EXCERPTED DATA:
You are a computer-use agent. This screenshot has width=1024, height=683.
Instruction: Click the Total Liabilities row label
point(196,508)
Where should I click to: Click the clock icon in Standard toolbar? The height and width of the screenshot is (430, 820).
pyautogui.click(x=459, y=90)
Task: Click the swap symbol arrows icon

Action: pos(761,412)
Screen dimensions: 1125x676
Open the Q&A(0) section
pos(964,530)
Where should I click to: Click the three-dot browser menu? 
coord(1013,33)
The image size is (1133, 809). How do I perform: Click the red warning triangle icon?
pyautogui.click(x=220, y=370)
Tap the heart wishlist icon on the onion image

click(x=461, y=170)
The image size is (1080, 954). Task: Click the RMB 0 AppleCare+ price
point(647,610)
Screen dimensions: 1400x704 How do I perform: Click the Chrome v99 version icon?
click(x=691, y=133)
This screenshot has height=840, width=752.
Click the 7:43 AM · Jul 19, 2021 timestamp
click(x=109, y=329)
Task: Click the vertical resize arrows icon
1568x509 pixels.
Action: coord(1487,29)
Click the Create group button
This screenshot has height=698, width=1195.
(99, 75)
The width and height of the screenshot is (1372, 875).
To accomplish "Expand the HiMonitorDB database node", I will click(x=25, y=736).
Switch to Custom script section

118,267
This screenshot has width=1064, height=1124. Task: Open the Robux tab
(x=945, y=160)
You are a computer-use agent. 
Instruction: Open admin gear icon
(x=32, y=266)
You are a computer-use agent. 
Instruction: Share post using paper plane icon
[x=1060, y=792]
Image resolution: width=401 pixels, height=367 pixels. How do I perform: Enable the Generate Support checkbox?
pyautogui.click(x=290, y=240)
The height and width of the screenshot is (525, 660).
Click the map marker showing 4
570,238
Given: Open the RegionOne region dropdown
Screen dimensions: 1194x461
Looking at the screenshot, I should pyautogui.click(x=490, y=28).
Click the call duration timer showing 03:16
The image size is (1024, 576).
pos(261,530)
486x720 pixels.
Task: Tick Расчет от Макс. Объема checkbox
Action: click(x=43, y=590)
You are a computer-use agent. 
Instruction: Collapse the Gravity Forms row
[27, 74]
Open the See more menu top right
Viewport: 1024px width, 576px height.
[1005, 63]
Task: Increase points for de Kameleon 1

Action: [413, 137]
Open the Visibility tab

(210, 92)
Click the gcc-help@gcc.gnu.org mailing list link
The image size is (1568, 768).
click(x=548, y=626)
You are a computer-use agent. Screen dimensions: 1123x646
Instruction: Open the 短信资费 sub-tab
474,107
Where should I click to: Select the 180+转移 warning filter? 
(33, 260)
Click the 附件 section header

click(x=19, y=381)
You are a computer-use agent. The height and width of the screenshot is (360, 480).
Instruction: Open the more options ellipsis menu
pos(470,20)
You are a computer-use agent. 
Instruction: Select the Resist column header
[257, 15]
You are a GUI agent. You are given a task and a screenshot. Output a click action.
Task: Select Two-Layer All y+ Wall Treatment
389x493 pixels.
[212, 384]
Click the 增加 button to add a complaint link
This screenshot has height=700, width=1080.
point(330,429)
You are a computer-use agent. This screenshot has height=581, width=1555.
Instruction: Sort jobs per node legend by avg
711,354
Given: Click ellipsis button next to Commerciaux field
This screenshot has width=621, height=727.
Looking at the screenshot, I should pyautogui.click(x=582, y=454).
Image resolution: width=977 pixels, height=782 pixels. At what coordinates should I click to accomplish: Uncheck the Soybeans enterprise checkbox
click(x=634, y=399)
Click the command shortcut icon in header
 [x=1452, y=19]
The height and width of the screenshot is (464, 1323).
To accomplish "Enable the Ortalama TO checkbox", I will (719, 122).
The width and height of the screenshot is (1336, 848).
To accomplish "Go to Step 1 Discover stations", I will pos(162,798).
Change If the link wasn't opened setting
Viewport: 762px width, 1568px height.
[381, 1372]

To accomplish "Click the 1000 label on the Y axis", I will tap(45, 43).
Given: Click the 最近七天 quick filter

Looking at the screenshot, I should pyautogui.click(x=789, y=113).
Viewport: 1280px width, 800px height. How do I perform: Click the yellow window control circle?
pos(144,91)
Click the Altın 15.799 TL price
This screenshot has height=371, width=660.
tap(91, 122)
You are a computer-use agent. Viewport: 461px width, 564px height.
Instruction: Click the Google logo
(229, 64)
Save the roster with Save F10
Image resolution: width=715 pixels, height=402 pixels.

TASK REQUIREMENTS: Would you please repeat exactly the lines above, starting at the line with "Screen dimensions: 1400x704" and stopping at the line with "You are a GUI", both included?

RESULT:
Screen dimensions: 1400x704 How do I perform: Click the Chrome v99 version icon?
click(x=691, y=133)
This screenshot has height=840, width=752.
Click the 7:43 AM · Jul 19, 2021 timestamp
click(x=109, y=329)
Task: Click the vertical resize arrows icon
1568x509 pixels.
Action: coord(1487,29)
Click the Create group button
This screenshot has height=698, width=1195.
(99, 75)
The width and height of the screenshot is (1372, 875).
To accomplish "Expand the HiMonitorDB database node", I will click(x=25, y=736).
Switch to Custom script section

118,267
This screenshot has width=1064, height=1124. Task: Open the Robux tab
(x=945, y=160)
You are a computer-use agent. 
Instruction: Open admin gear icon
(x=32, y=266)
You are a computer-use agent. 
Instruction: Share post using paper plane icon
[x=1060, y=792]
Image resolution: width=401 pixels, height=367 pixels. How do I perform: Enable the Generate Support checkbox?
pyautogui.click(x=290, y=240)
The height and width of the screenshot is (525, 660).
Click the map marker showing 4
570,238
Given: Open the RegionOne region dropdown
Screen dimensions: 1194x461
Looking at the screenshot, I should pyautogui.click(x=490, y=28).
Click the call duration timer showing 03:16
The image size is (1024, 576).
pos(261,530)
486x720 pixels.
Task: Tick Расчет от Макс. Объема checkbox
Action: click(x=43, y=590)
You are a computer-use agent. 
Instruction: Collapse the Gravity Forms row
[27, 74]
Open the See more menu top right
Viewport: 1024px width, 576px height.
[1005, 63]
Task: Increase points for de Kameleon 1

Action: [413, 137]
Open the Visibility tab

(210, 92)
Click the gcc-help@gcc.gnu.org mailing list link
The image size is (1568, 768).
click(x=548, y=626)
You are a computer-use agent. Screen dimensions: 1123x646
Instruction: Open the 短信资费 sub-tab
474,107
Where should I click to: Select the 180+转移 warning filter? 
(33, 260)
Click the 附件 section header

click(x=19, y=381)
You are a computer-use agent. The height and width of the screenshot is (360, 480).
Instruction: Open the more options ellipsis menu
pos(470,20)
You are a computer-use agent. 
Instruction: Select the Resist column header
[257, 15]
You are a GUI agent. You are given a task and a screenshot. Output a click action.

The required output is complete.